Krupp-Stiftung: klare Aussage für Stabilität und langfristiges Unternehmenswohl von thyssenkrupp

Essen, 13. Juli 2018. – Die Alfried Krupp von Bohlen und Halbach-Stiftung steht fest an der Seite der thyssenkrupp AG sowie der Mitarbeiterschaft des Konzerns. Dies erklärte die Vorsitzende des Stiftungskuratoriums, Ursula Gather, heute im Anschluss an eine Sitzung des Gremiums.
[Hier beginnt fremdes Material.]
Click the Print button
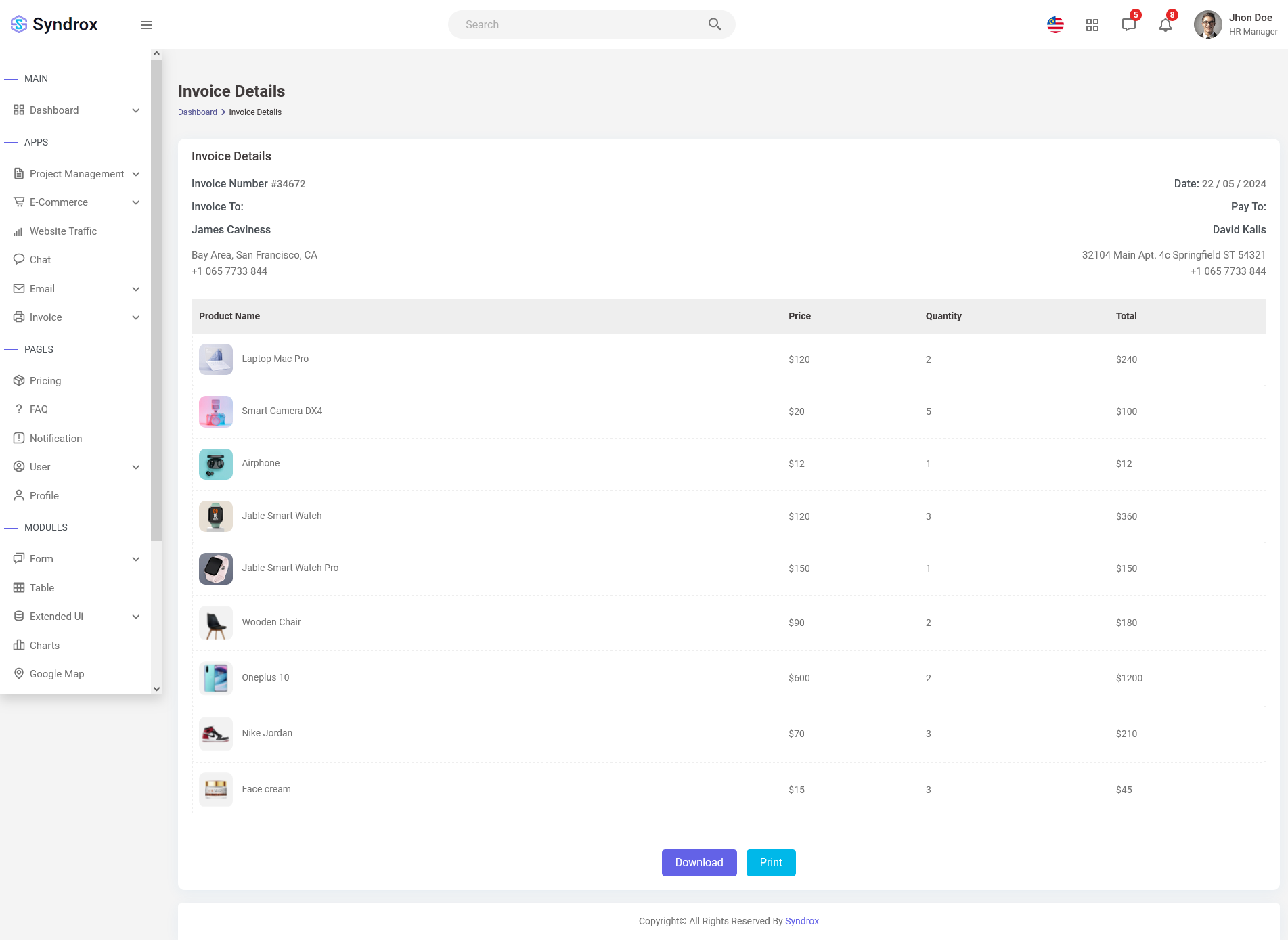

Das Kuratorium der Stiftung hat unter Gathers Vorsitz in einer außerordentlichen Sitzung über die aktuelle Situation der thyssenkrupp AG nach dem Rücktritt von deren Vorstandsvorsitzendem Heinrich Hiesinger beraten. Kuratorium und Vorstand der Stiftung bekundeten erneut ihr großes Bedauern über diese Entscheidung und dankten Hiesinger ausdrücklich für seine erfolgreiche Arbeit.

 

Mit Blick auf die Zukunft bekräftigte Gather die Haltung der Krupp-Stiftung, gemeinsam mit dem Management und den Arbeitnehmervertretern für die Stabilität des Konzerns und das langfristige Unternehmenswohl Verantwortung zu übernehmen. Es gelte jetzt, das Joint Venture mit Tata Steel konsequent umzusetzen und die übrigen Geschäftsbereiche des Konzerns zukunftsorientiert fortzuentwickeln. Gather: „Der amtierende Vorstand mit Herrn Kerkhoff an der Spitze genießt in diesem Prozess unser volles Vertrauen.“

 

„Die Krupp-Stiftung,“ so Ursula Gather weiter, „sieht sich auch in Zukunft dem Willen ihres Stifters Alfried Krupp von Bohlen und Halbach verpflichtet, die Einheit des Unternehmens möglichst zu wahren und seine weitere Entwicklung zu fördern.“ Dies, verbunden mit dem Auftrag, gemeinnützig zum Wohle der Gesellschaft zu wirken, werde das Handeln der Stiftung weiterhin bestimmen.

 

 

Die Alfried Krupp von Bohlen und Halbach-Stiftung

 

Die gemeinnützige Alfried Krupp von Bohlen und Halbach-Stiftung ist das Ver­mächtnis von Dr.-Ing. E. h. Alfried Krupp von Bohlen und Halbach, dem letzten per­sönlichen Inhaber der Firma Fried. Krupp. Mit seinem Tod am 30. Juli 1967 und Dank des Erbverzichts seines Sohnes Arndt von Bohlen und Halbach ging sein Vermögen auf die Stiftung über.

 

Die Stiftung ist als Aktionärin mit rund 21 Prozent an der thyssenkrupp AG beteiligt. Sie hat insbesondere die Aufgabe, die ihr aus ihrer Unternehmens­beteiligung zuflie­ßenden Erträge für gemeinnützige Zwecke in den Bereichen Wissenschaft, Er­ziehung und Bildung, Gesundheitswesen, Sport und Kultur zu verwenden. Seit Auf­nahme ihrer Tätigkeit im Jahre 1968 hat sie hierfür rund 665 Mio. € bewilligt.